**EXERCISE DESCRIPTION:** From the first line to the last, copy the data exactly and drop the pictures.
--- INFORMATION PROVIDED Enclosed Below ---
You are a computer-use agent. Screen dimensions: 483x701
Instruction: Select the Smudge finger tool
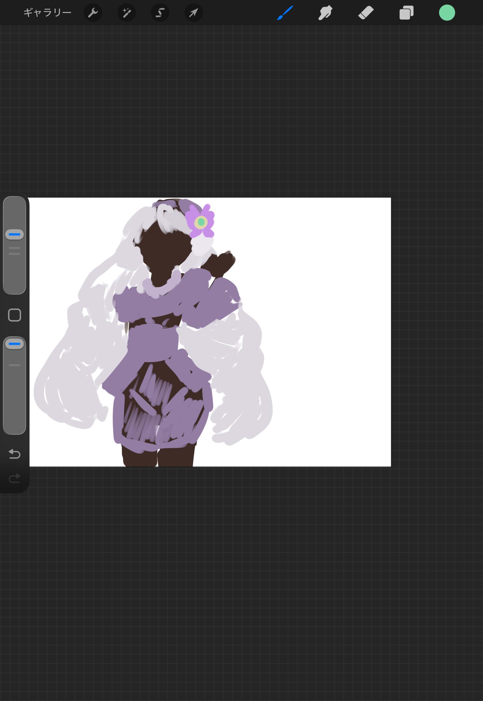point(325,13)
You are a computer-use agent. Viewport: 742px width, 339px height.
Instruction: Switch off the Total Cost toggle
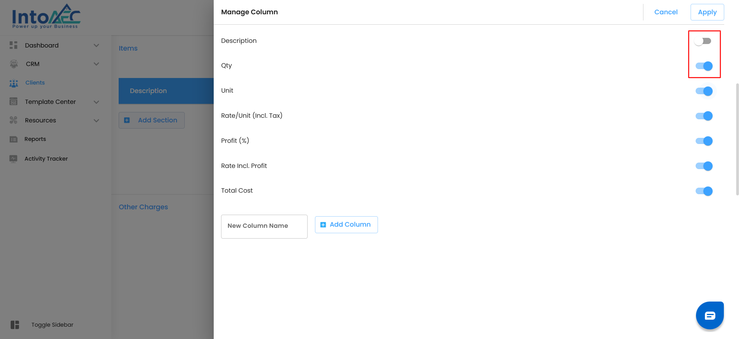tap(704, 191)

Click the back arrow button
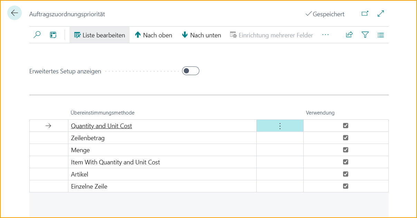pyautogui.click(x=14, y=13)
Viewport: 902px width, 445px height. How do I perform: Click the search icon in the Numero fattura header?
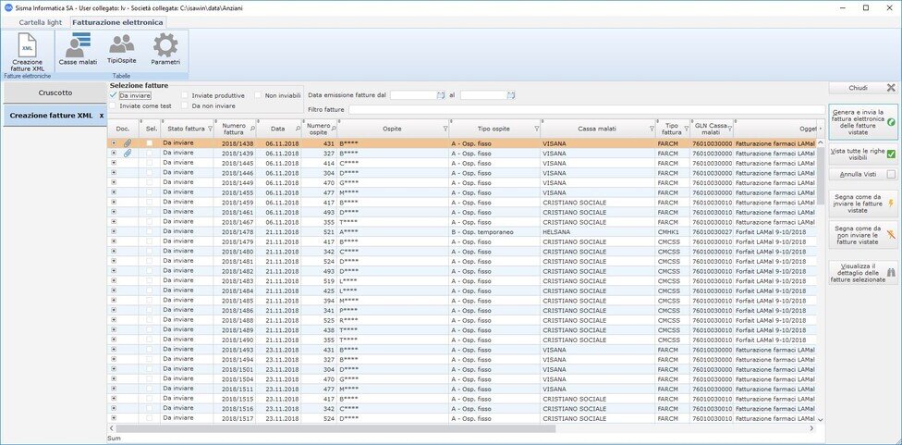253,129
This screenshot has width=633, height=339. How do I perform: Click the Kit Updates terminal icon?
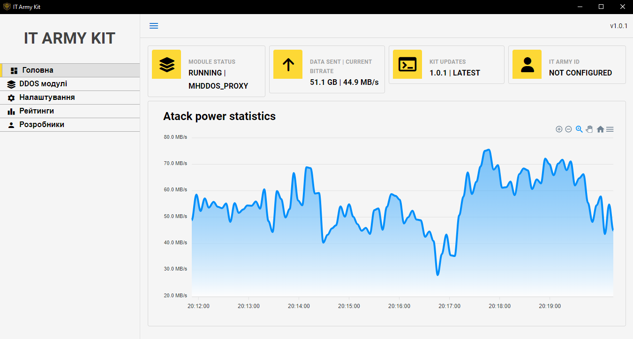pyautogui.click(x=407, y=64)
--- End of Enclosed INFORMATION PROVIDED ---
**ANSWER TO THE EXERCISE:**
You are a computer-use agent. Screen dimensions: 483x701
Instruction: Select the Smudge finger tool
point(325,13)
You are a computer-use agent. Viewport: 742px width, 339px height.
Instruction: Switch off the Total Cost toggle
tap(704, 191)

Click the back arrow button
pyautogui.click(x=14, y=13)
Viewport: 902px width, 445px height. How do I perform: Click the search icon in the Numero fattura header?
253,129
This screenshot has width=633, height=339. How do I perform: Click the Kit Updates terminal icon?
pyautogui.click(x=407, y=64)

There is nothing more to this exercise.